Stored data entries:

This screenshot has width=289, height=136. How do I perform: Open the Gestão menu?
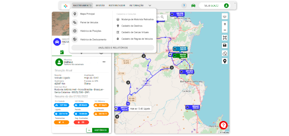coord(100,5)
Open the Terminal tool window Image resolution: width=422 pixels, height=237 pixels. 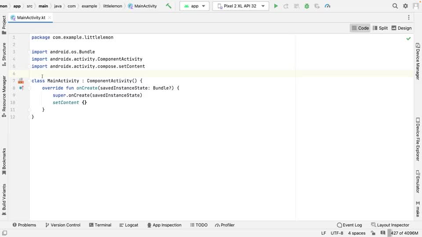tap(100, 225)
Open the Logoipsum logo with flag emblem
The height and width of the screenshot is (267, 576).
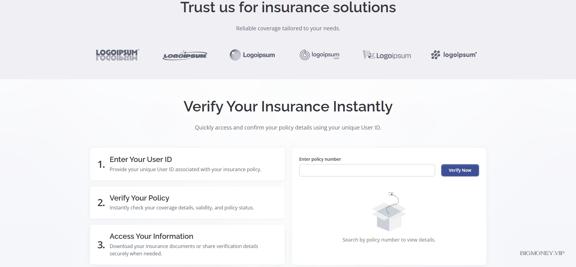(x=387, y=55)
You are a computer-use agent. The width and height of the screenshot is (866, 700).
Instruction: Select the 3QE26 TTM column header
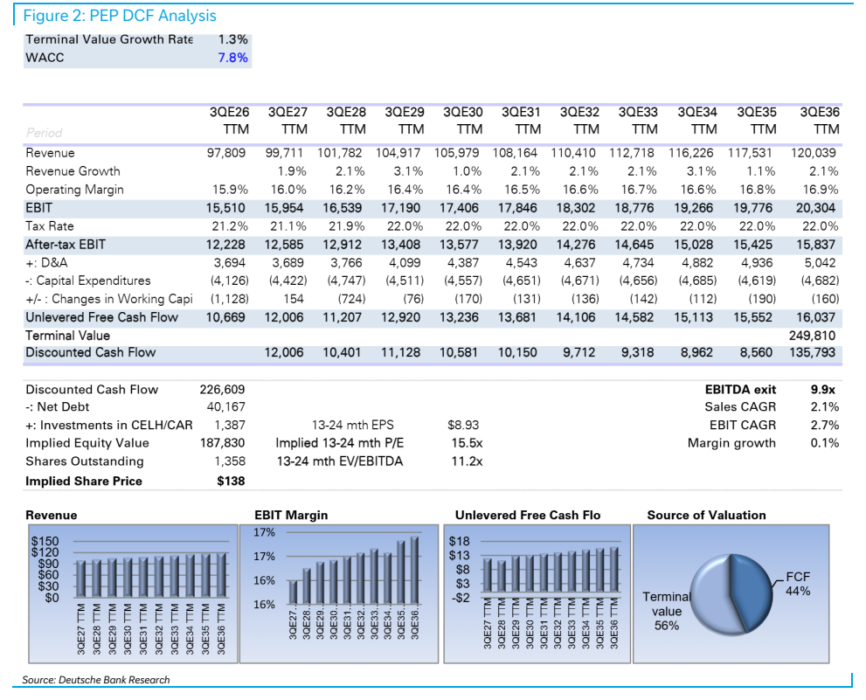tap(229, 121)
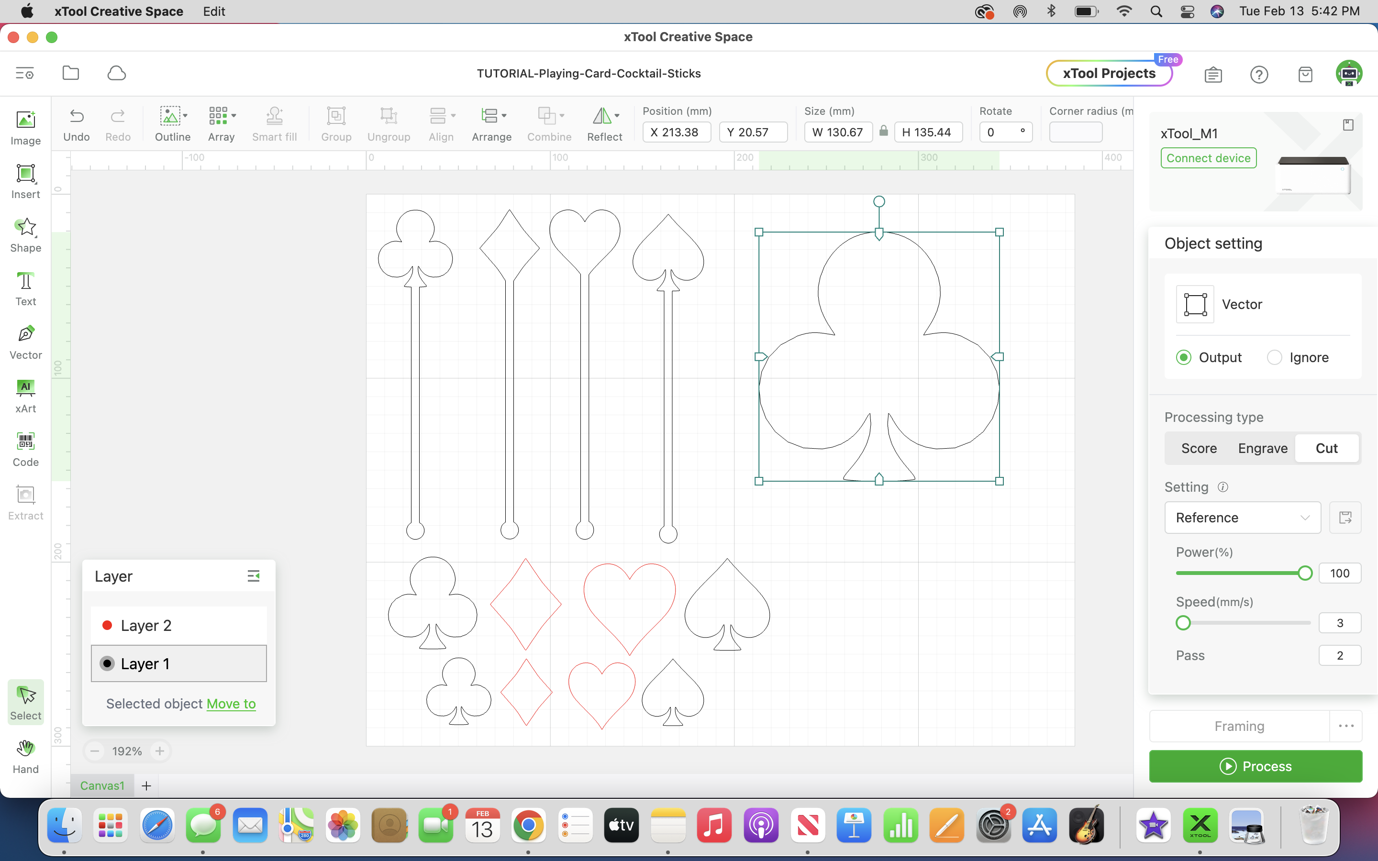Open the xArt AI tool
Image resolution: width=1378 pixels, height=861 pixels.
point(25,394)
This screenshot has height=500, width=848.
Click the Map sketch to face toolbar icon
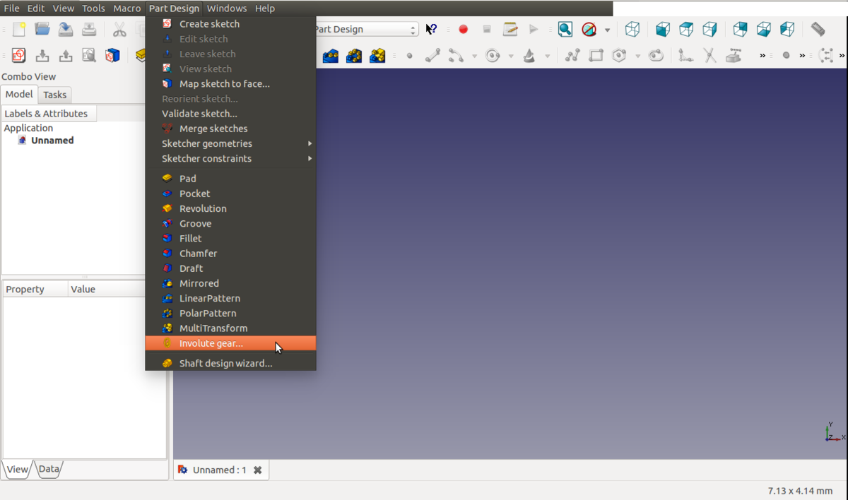pyautogui.click(x=112, y=55)
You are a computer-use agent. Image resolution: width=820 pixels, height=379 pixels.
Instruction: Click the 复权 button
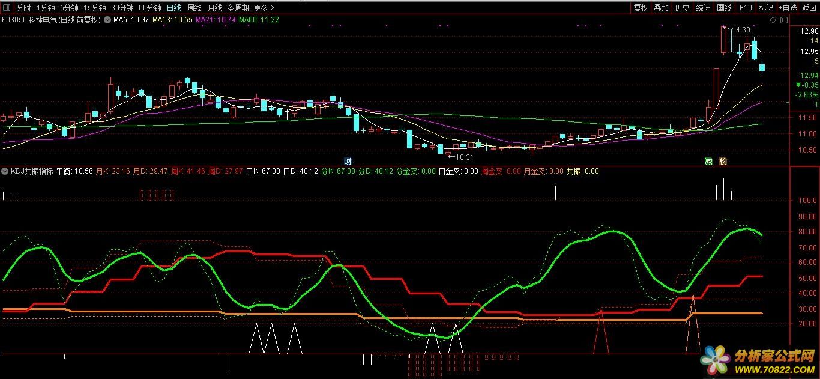click(x=641, y=8)
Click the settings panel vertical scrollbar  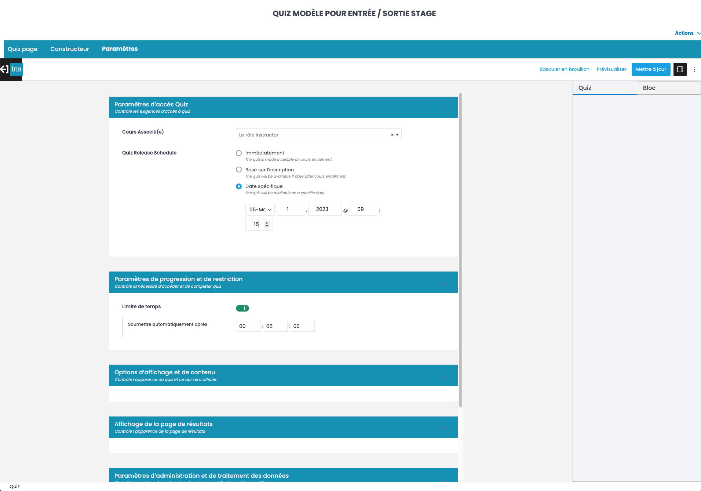pos(461,250)
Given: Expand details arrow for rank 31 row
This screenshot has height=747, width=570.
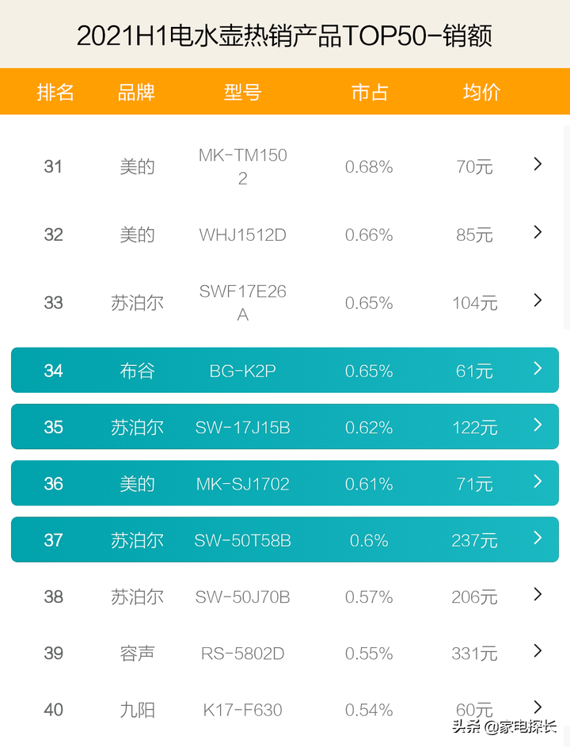Looking at the screenshot, I should 538,164.
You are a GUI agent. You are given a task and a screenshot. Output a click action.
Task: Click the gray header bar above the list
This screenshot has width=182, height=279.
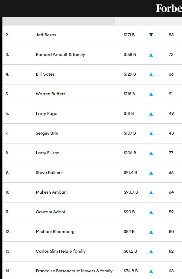(59, 21)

WHAT IS BEING ASKED ->
Rewrite everything from the line containing "You are a GUI" down to the end of the records as a numbered list, leaving out the pictures.

FULL RESPONSE ->
1. You are a GUI agent. You are given a task and a screenshot. Output a click action.
2. Task: Click the gray header bar above the list
3. This screenshot has width=182, height=279.
4. (59, 21)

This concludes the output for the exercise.